- [Your goal]: Would you set down the complete data below, exactly as shown?

*** Opening Records for this exercise ***

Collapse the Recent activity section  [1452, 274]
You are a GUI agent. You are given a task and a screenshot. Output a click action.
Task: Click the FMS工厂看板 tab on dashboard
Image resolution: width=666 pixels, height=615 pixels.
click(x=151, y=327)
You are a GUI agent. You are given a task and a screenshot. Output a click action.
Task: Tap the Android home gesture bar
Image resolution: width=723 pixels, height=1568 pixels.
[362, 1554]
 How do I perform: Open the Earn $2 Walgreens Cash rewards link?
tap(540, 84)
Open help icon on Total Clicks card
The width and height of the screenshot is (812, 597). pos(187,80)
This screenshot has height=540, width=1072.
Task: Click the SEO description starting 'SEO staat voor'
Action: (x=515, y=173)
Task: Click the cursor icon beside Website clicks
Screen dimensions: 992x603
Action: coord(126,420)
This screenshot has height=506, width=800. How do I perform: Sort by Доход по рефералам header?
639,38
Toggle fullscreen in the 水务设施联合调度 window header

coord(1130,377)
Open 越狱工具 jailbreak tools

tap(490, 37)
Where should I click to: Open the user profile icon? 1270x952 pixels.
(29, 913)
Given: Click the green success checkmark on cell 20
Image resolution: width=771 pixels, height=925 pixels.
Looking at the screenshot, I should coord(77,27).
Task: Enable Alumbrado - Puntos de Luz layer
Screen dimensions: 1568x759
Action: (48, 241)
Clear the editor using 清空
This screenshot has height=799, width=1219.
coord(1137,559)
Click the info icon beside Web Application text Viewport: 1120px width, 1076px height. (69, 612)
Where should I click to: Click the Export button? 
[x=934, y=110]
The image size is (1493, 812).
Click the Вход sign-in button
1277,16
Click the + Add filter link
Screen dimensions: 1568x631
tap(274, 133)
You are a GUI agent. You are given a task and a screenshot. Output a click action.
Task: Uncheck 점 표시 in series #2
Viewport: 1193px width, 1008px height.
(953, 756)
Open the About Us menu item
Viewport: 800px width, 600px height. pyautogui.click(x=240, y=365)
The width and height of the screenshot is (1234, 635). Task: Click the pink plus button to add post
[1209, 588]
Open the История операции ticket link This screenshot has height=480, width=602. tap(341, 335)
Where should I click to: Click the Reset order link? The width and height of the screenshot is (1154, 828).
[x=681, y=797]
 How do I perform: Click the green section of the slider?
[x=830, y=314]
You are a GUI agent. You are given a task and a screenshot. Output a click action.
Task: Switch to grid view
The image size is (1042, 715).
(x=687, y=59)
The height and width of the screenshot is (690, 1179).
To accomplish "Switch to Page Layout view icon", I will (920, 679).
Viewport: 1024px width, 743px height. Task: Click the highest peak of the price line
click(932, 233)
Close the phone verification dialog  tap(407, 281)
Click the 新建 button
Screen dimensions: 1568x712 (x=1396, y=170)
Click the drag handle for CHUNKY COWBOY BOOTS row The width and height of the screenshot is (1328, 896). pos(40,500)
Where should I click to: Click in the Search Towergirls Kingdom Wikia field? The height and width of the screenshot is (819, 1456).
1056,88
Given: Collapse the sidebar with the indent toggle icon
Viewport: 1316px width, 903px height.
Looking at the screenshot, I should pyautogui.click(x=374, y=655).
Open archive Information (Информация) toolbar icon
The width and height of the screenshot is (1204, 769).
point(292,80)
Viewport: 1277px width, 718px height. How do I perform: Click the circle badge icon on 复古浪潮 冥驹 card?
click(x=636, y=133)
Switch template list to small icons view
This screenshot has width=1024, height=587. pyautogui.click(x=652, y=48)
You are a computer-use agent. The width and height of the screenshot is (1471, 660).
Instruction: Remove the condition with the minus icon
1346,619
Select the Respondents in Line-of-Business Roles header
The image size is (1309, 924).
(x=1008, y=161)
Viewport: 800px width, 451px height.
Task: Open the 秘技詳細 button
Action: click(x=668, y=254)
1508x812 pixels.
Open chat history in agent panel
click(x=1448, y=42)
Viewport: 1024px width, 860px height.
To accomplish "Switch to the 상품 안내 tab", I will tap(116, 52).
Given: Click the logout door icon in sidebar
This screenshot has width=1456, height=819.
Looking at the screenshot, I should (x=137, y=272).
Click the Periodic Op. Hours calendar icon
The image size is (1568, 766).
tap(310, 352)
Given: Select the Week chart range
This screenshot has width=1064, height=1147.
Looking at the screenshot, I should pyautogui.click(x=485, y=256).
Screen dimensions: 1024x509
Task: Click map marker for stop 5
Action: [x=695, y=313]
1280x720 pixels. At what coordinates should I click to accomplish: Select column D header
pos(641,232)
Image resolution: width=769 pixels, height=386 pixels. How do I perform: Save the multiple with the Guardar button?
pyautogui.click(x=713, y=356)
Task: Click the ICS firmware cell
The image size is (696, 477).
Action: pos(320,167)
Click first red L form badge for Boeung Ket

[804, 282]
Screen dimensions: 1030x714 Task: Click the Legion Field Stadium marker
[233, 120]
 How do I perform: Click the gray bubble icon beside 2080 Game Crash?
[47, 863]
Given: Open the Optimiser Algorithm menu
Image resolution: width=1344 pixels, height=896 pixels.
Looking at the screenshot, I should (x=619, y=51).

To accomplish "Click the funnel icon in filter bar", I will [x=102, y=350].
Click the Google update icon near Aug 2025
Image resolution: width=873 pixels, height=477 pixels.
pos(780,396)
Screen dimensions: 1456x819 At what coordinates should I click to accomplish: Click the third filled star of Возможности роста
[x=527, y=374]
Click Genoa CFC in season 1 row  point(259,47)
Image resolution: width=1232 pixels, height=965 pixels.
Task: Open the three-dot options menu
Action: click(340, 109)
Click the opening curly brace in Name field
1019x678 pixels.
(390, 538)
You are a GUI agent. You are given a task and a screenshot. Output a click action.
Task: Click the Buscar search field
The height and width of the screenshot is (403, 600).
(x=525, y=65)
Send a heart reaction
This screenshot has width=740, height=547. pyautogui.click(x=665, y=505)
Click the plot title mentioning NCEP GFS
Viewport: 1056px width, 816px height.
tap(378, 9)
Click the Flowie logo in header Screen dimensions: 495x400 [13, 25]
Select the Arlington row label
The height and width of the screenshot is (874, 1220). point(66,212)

*** Closing Records for this exercise ***

- [Answer section]:
Collapse the Recent activity section  [1452, 274]
You are a GUI agent. You are given a task and a screenshot. Output a click action.
Task: Click the FMS工厂看板 tab on dashboard
Image resolution: width=666 pixels, height=615 pixels.
click(x=151, y=327)
You are a GUI agent. You are given a task and a screenshot. Output a click action.
Task: Tap the Android home gesture bar
Image resolution: width=723 pixels, height=1568 pixels.
[362, 1554]
 How do I perform: Open the Earn $2 Walgreens Cash rewards link?
tap(540, 84)
Open help icon on Total Clicks card
The width and height of the screenshot is (812, 597). pos(187,80)
This screenshot has height=540, width=1072.
Task: Click the SEO description starting 'SEO staat voor'
Action: (x=515, y=173)
Task: Click the cursor icon beside Website clicks
Screen dimensions: 992x603
Action: coord(126,420)
This screenshot has height=506, width=800. How do I perform: Sort by Доход по рефералам header?
639,38
Toggle fullscreen in the 水务设施联合调度 window header

coord(1130,377)
Open 越狱工具 jailbreak tools

tap(490, 37)
Where should I click to: Open the user profile icon? 1270x952 pixels.
(29, 913)
Given: Click the green success checkmark on cell 20
Image resolution: width=771 pixels, height=925 pixels.
Looking at the screenshot, I should coord(77,27).
Task: Enable Alumbrado - Puntos de Luz layer
Screen dimensions: 1568x759
Action: (48, 241)
Clear the editor using 清空
This screenshot has height=799, width=1219.
coord(1137,559)
Click the info icon beside Web Application text Viewport: 1120px width, 1076px height. (69, 612)
Where should I click to: Click the Export button? 
[x=934, y=110]
The image size is (1493, 812).
Click the Вход sign-in button
1277,16
Click the + Add filter link
Screen dimensions: 1568x631
tap(274, 133)
You are a GUI agent. You are given a task and a screenshot. Output a click action.
Task: Uncheck 점 표시 in series #2
Viewport: 1193px width, 1008px height.
(953, 756)
Open the About Us menu item
Viewport: 800px width, 600px height. pyautogui.click(x=240, y=365)
The width and height of the screenshot is (1234, 635). Task: Click the pink plus button to add post
[1209, 588]
Open the История операции ticket link This screenshot has height=480, width=602. tap(341, 335)
Where should I click to: Click the Reset order link? The width and height of the screenshot is (1154, 828).
[x=681, y=797]
 How do I perform: Click the green section of the slider?
[x=830, y=314]
You are a GUI agent. You are given a task and a screenshot. Output a click action.
Task: Switch to grid view
The image size is (1042, 715).
(x=687, y=59)
The height and width of the screenshot is (690, 1179).
To accomplish "Switch to Page Layout view icon", I will (920, 679).
Viewport: 1024px width, 743px height. Task: Click the highest peak of the price line
click(932, 233)
Close the phone verification dialog  tap(407, 281)
Click the 新建 button
Screen dimensions: 1568x712 (x=1396, y=170)
Click the drag handle for CHUNKY COWBOY BOOTS row The width and height of the screenshot is (1328, 896). pos(40,500)
Where should I click to: Click in the Search Towergirls Kingdom Wikia field? The height and width of the screenshot is (819, 1456).
1056,88
Given: Collapse the sidebar with the indent toggle icon
Viewport: 1316px width, 903px height.
Looking at the screenshot, I should pyautogui.click(x=374, y=655).
Open archive Information (Информация) toolbar icon
The width and height of the screenshot is (1204, 769).
point(292,80)
Viewport: 1277px width, 718px height. How do I perform: Click the circle badge icon on 复古浪潮 冥驹 card?
click(x=636, y=133)
Switch template list to small icons view
This screenshot has width=1024, height=587. pyautogui.click(x=652, y=48)
You are a computer-use agent. The width and height of the screenshot is (1471, 660).
Instruction: Remove the condition with the minus icon
1346,619
Select the Respondents in Line-of-Business Roles header
The image size is (1309, 924).
(x=1008, y=161)
Viewport: 800px width, 451px height.
Task: Open the 秘技詳細 button
Action: click(x=668, y=254)
1508x812 pixels.
Open chat history in agent panel
click(x=1448, y=42)
Viewport: 1024px width, 860px height.
To accomplish "Switch to the 상품 안내 tab", I will tap(116, 52).
Given: Click the logout door icon in sidebar
This screenshot has width=1456, height=819.
Looking at the screenshot, I should (x=137, y=272).
Click the Periodic Op. Hours calendar icon
The image size is (1568, 766).
tap(310, 352)
Given: Select the Week chart range
This screenshot has width=1064, height=1147.
Looking at the screenshot, I should pyautogui.click(x=485, y=256).
Screen dimensions: 1024x509
Task: Click map marker for stop 5
Action: [x=695, y=313]
1280x720 pixels. At what coordinates should I click to accomplish: Select column D header
pos(641,232)
Image resolution: width=769 pixels, height=386 pixels. How do I perform: Save the multiple with the Guardar button?
pyautogui.click(x=713, y=356)
Task: Click the ICS firmware cell
The image size is (696, 477).
Action: pos(320,167)
Click first red L form badge for Boeung Ket

[804, 282]
Screen dimensions: 1030x714 Task: Click the Legion Field Stadium marker
[233, 120]
 How do I perform: Click the gray bubble icon beside 2080 Game Crash?
[47, 863]
Given: Open the Optimiser Algorithm menu
Image resolution: width=1344 pixels, height=896 pixels.
Looking at the screenshot, I should (x=619, y=51).

To accomplish "Click the funnel icon in filter bar", I will [x=102, y=350].
Click the Google update icon near Aug 2025
Image resolution: width=873 pixels, height=477 pixels.
pos(780,396)
Screen dimensions: 1456x819 At what coordinates should I click to accomplish: Click the third filled star of Возможности роста
[x=527, y=374]
Click Genoa CFC in season 1 row  point(259,47)
Image resolution: width=1232 pixels, height=965 pixels.
Task: Open the three-dot options menu
Action: click(340, 109)
Click the opening curly brace in Name field
1019x678 pixels.
(390, 538)
You are a GUI agent. You are given a task and a screenshot. Output a click action.
Task: Click the Buscar search field
The height and width of the screenshot is (403, 600).
(x=525, y=65)
Send a heart reaction
This screenshot has width=740, height=547. pyautogui.click(x=665, y=505)
Click the plot title mentioning NCEP GFS
Viewport: 1056px width, 816px height.
tap(378, 9)
Click the Flowie logo in header Screen dimensions: 495x400 [13, 25]
Select the Arlington row label
The height and width of the screenshot is (874, 1220). point(66,212)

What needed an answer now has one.